Aaron nunca se sentiu genuinamente integrado na comunidade em que nasceu e cresceu. Na remota aldeia piscatória do norte da Escócia, a sua natureza e a sua forma de se relacionar não correspondem aos padrões da maioria dos seus vizinhos.
A situação agrava-se quando Aaron é o único sobrevivente de um acidente ocorrido no mar onde, entre outros, o seu próprio irmão desapareceu. Vítima da mal disfarçada indignação e desconfiança dos próximos que ora lamentam a perda de vidas mais valiosas do que a sua aparenta ser ora lançam suspeitas sobre a forma como ocorreu o desastre, vítima do seu próprio sentimento de culpa e do enorme desgosto que a morte do irmão lhe provoca, os dias de Aaron tornam-se cada vez mais pesados. Condenado a um naufrágio afetivo porventura mais doloroso do que o sofrido no mar
Incapaz de recuperar a memória do sucedido e incapaz de aceitar a morte do irmão, Aaron decide enfrentar de novo o mar e perante este, a sós, reclamar o que brutalmente lhe retirou.
É o início de uma viagem e de um diálogo, visual e íntimo, em busca de uma identidade perdida.
De origem escocesa e evocando sempre algo de biográfico nos seus filmes, Paul Wright, na sua ainda curta carreira de realizador e argumentista, tem manifestado particular interesse por temas que rondam a busca do sentido da vida, mesmo em registos diferentes com referências peculiares à existência de um deus peculiar e marcante na sua filmografia. Na curta metragem ‘Until the River Runs Red’ (Até que o Rio corra Vermelho), de 2010, Chloe é uma adolescente em viagem, filha única de God, que atravessa as belas paisagens escocesas na ânsia de encontrar o mítico ‘rio vermelho’; uma caminhada que pouco a pouco expõe uma terrível verdade escondida. ‘Believe’ (Crê), mergulha no processo de luto de um homem que procura lidar com o profundo desgosto causado pela morte da mulher.
Com cada uma das suas ainda poucas obras têm sido reconhecidas quer em festivais quer por prémios do cinema, como os prestigiados BAFTA, da Academia Britânica de Cinema, Locarno, Berlim ou Miami, Wright estreia nos ecrãs nacionais, em distribuição moderada, com ‘Por Aqueles em Perigo’.
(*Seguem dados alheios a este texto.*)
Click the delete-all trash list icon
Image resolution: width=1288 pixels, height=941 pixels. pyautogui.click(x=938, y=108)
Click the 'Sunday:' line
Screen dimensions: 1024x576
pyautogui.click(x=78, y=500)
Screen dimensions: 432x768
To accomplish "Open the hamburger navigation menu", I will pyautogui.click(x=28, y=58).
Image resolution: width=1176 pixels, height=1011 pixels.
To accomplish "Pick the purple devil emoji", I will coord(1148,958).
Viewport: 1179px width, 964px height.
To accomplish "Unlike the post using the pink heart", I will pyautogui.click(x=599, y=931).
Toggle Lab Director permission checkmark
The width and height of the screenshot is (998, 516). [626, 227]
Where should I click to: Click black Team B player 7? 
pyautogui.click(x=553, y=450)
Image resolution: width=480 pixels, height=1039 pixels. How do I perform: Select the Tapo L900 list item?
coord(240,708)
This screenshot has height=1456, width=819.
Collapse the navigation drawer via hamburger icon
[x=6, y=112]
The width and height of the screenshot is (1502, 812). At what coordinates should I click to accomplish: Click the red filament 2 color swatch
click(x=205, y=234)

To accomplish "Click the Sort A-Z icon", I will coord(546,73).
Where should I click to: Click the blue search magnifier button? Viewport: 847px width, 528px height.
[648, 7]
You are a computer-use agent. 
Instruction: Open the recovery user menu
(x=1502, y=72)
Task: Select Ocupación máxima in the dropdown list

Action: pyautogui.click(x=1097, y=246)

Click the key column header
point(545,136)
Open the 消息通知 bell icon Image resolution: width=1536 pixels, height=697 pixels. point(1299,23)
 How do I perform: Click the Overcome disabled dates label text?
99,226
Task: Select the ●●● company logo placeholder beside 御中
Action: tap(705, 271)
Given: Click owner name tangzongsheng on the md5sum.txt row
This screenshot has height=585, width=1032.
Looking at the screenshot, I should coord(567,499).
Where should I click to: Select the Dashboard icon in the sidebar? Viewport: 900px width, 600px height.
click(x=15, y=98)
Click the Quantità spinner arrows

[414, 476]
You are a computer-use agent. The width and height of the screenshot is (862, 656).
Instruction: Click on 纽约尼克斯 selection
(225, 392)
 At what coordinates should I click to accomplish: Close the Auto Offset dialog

Uma viagem de luto, reconciliação e descoberta, ‘o filme explora razoavelmente as potencialidades do cinema, quer pela envolvência visual que nos oferece quer pela intimidade conseguida entre protagonista e espetador.
Embora notória a alguma imaturidade na construção narrativa, particularmente revelada na forma como gere a densidade de alguns planos, sequências e personagens, para início de carreira Wright mostra-se promissor. Um profissional e criador a quem se pode desejar que não sucumba à tentação de fazer da existência, que tanto o preocupa e interessa, mais um caminho que um ofício.